Lamont has been vocal in his criticism of the International Rugby Board protocols surrounding concussion, saying that the situation is a "ticking time-bomb", and has also viewed his belief that injuries are being poorly treated or ignored completely to ensure that players are available for selection.
The 30-year-old, who was forced to retire in March after failing to fully recover after breaking his leg against France last February, revealed two examples from his own career where he felt he was forced into making poor medical decisions.
Ahead of a 2010 Test against New Zealand, Lamont says that he was carrying a hamstring injury but played in the match anyway due to perceived pressure.
"I didn't feel that I could withdraw myself from that match," he explained.

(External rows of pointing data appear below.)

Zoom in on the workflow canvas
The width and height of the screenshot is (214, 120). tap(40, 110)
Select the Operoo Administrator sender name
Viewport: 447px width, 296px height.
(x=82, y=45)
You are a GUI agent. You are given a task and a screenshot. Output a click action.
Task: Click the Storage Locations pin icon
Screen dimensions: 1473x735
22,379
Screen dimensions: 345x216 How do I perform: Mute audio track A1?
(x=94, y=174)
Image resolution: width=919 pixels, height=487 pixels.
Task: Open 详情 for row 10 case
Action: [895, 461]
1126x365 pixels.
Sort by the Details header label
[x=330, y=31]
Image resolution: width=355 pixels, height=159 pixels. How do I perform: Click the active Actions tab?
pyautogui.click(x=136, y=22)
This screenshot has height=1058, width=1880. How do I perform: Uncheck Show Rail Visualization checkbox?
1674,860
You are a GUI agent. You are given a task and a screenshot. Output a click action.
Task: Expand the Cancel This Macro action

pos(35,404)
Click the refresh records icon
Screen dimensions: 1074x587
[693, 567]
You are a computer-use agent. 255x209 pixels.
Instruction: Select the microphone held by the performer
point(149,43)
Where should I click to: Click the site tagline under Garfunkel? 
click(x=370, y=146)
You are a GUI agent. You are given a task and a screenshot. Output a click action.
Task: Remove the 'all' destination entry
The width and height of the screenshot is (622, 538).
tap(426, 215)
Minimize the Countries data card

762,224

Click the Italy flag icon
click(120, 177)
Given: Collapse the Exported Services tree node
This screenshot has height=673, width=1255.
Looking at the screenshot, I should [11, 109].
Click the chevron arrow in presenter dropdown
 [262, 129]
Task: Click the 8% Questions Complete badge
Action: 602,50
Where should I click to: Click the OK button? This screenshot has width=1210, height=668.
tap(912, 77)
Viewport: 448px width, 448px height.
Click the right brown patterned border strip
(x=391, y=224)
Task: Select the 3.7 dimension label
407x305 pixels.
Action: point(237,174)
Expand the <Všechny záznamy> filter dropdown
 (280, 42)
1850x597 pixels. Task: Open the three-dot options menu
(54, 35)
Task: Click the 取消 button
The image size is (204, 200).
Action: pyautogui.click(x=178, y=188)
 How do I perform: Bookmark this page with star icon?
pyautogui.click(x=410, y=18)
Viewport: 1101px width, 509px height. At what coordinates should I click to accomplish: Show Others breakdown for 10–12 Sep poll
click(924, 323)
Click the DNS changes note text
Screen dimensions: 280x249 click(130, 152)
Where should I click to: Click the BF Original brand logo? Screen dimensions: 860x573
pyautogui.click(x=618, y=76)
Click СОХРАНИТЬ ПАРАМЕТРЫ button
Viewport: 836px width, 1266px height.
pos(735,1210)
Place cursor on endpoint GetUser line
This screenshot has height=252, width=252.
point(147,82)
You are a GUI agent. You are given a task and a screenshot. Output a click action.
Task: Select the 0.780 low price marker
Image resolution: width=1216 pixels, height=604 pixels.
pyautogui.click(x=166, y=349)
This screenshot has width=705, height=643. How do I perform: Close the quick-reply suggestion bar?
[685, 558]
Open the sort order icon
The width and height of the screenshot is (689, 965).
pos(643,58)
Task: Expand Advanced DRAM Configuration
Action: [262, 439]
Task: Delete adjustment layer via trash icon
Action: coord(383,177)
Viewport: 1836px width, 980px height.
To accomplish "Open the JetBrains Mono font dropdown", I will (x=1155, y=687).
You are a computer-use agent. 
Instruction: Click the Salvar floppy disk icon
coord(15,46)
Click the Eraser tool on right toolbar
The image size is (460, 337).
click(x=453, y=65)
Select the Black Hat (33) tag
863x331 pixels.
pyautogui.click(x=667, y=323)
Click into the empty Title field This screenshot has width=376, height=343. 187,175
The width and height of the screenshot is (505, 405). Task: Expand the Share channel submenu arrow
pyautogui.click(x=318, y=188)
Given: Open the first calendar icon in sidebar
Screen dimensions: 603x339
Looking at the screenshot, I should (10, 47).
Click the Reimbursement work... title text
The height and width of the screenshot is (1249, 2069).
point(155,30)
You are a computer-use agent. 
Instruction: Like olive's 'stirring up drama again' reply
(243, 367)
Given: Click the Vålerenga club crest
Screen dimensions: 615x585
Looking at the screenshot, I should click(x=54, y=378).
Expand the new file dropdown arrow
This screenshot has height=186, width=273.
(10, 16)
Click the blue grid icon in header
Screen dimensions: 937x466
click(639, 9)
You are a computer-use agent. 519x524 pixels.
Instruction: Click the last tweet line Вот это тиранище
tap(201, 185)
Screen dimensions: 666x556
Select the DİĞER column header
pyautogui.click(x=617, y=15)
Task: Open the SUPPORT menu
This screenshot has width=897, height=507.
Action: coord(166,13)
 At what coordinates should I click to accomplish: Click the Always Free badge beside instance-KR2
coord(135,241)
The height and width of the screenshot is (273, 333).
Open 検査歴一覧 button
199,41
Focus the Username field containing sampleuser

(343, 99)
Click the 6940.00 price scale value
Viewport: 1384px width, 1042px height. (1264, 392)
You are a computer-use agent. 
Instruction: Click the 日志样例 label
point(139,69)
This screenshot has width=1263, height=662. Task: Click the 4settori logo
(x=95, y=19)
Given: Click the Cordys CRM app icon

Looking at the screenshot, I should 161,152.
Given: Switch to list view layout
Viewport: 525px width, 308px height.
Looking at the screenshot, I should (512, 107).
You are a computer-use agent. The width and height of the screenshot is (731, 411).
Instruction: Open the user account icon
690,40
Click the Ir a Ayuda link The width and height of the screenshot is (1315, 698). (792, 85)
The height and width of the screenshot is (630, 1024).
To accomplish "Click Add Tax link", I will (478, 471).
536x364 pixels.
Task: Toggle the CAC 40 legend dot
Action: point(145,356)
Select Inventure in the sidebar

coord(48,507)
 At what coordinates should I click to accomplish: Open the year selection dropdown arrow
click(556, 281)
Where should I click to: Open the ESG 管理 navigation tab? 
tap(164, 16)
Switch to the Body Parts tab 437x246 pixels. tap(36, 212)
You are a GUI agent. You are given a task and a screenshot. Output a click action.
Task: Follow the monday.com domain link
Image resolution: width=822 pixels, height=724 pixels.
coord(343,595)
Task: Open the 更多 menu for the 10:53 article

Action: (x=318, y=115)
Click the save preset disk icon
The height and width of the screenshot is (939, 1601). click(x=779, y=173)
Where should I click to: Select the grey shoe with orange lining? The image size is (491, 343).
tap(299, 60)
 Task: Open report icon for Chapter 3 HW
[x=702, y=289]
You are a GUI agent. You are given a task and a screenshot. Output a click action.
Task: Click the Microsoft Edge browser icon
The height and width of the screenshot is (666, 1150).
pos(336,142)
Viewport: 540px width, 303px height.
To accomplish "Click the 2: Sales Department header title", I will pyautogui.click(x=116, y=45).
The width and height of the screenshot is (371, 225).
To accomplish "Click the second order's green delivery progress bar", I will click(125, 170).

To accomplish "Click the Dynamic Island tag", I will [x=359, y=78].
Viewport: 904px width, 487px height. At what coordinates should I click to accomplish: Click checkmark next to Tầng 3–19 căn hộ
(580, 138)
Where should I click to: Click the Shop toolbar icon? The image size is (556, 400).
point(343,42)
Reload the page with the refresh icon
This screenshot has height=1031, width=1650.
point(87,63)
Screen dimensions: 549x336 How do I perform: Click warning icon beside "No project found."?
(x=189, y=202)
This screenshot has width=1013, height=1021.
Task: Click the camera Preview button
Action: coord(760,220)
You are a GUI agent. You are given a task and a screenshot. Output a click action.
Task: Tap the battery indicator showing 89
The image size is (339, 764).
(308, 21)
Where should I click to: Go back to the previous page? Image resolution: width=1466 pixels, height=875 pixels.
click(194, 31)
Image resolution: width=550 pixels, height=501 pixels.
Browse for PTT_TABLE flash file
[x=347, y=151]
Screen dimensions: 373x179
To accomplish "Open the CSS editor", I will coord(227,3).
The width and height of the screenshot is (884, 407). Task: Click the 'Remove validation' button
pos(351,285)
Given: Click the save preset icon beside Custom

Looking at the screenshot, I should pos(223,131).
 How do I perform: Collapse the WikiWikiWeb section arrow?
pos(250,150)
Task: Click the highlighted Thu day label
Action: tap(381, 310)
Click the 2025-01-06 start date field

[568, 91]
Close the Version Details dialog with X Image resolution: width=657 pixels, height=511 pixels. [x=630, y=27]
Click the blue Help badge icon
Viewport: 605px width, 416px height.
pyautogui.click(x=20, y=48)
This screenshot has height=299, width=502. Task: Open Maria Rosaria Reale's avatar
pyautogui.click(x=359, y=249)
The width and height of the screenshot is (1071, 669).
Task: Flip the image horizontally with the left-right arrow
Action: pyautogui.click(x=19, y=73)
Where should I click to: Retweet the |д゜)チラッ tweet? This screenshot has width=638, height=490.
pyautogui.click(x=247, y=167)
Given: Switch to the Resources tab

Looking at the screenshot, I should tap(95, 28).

"I was unsure if I was going to be able to make it through the game. I felt that I didn't really have a choice if I wanted to keep on trying to be picked for Scotland and keep a good relationship with the coaches."
It wasn't only while on international duty that Lamont believed his injuries were mistreated.
"I spent a whole season with a broken scaphoid when I was at Toulon and I was refused to get a scan on it," he added.
"They just kept playing it down as something insignificant, whereas effectively I was running the risk of arthritis in later life by not having it fixed."
Scottish Rugby chief executive Mark Dodson has expressed surprise at the revelations and says that they will be investigated.
"We're right at the cutting edge of medical care and we mean to stay in that position," said Dodson.
"We have a world-leading medical team led by Doctor James Robson, who is respected throughout the world and who's a British Lions doctor.
'"I'll have a look at it and I'm sure James will.
"We look after our players extremely well and ensure these people are fit, looked after properly and only reintroduced to the field when they're fit enough to do so.
"Moreover, we're talking to the RIB at the moment about concussion protocols that exist and the experiment that's taking place."